Wednesday, December 7, 2011

Disappointed...Again

At my appointment yesterday, once again I was disappointed in my hopes and plans to have this baby. While I was more ready than last week, my doctor did not think I was ready enough to be induced. I know that my old doctor would have induced me at this stage of readiness, and I did try to change his mind. But he wouldn't be persuaded. However, he did strip my membranes. I wish he would have told me beforehand because I would have asked him not to. I don't think he understands that I don't want to go into labor spontaneously; I want to be induced. I listed all my reasons for being induced here, and here are my worries about going into labor at home.
  • John works half an hour from home, so it will take him at least that long to get here.
  • Everyone who has volunteered to keep our children, if my parents aren't here to help, live half an hour or more away.
  • My labors tend to be short, between four and six hours, but that's when I'm induced. Will they be longer or shorter without Pitocin? If they're shorter, will I make it the hour to the hospital where my doctor delivers babies.
  • Of course, if my doctor isn't on call, what does it matter where I deliver, really? If a stranger is going to deliver my baby, it may as well be at the small hospital in my town, don't you think?
  • I just don't do well without a plan, and it stresses me out thinking that I may go into labor.
  • I do not want to have this baby in the car.
We do have a plan, assuming that I don't have this baby before next week.
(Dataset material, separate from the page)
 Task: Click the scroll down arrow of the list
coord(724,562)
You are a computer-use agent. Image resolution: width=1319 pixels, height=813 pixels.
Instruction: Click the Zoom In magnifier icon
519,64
My doctor scheduled an induction for Thursday when I will be 41 weeks. He did not schedule an appointment to check me beforehand, so he can't change his mind. It just seems so long until then. And I haven't gone that far before. With Sarah Beth, I was induced three days after my due date. With my other two, I was induced at 39 weeks.

Once again, I'm left with trying to figure out what I'm going to do with this extra week I've been given. More cookies? I'm almost done with Christmas shopping. I can't think of anywhere to go with my children. And I can't get motivated to work on these boxes that I still need to unpack. *Sigh* Do you have any suggestions?

6 comments:

Kristin said...

How frustrating! Tea and a good book? Praying for a safe delivery!

Anonymous said...

God's planning and timing are perfect, don't be nervous. Jeremiah 29:11. I know on this side of heaven it's hard to comprehend. I will pray for comfort for you. If you're up for it you are more then welcome to come down for a farm day. I bet the kids haven't had that yet in these past weeks. :)
-Shannon Reyneveld-

Audrey said...

I know how you feel. Audrey was a week late. I was very bored. I read 1500 pages that week-no other children so I could do it and Greg worked an hour away. Thankfully, I went into labor before he left for work.
The Dr. should have told you before that he wouldn't induce you..he seems to do a lot of what he wants and not much cooperation with you. I'll be praying that God gives you the endurance and peace-of-mind you need. ~Nikki

Aurie{OurGoodLife} said...

So sorry!! Since my second was a c-section, I can't imagine not knowing when the baby would come and trying to plan for child care and actually getting to the hospital!

praying for you, that He will cover you in peace!

Laura said...

I just wrote a long comment and it got lost in cyberspace somewhere when I tried to post it. Oh well. My basic point was that I'll be praying for all of the details. I know that it's hard planning for a baby's arrival...especially when you have other children and when you're in a new place. I'm in the same boat. I have some of the same concerns that you do...getting to the hospital on time, not having the baby in the car, no wanting to call someone in the middle of the night, etc. As much as I don't want to have my baby in the car though, I know that God is sovereign and if it is His will for that to happen then ultimately I wouldn't want it any other way. I know that you feel the same way. Though I think we'll both feel much better about our births after it's all over! We'll be praying, and I can't wait to see pictures and hear your birth story!

Tracey said...

Hoping that these days will go quickly and that you'll be able to get some rest and "relaxing" in before this baby arrives. Trusting that God's timing will be perfect!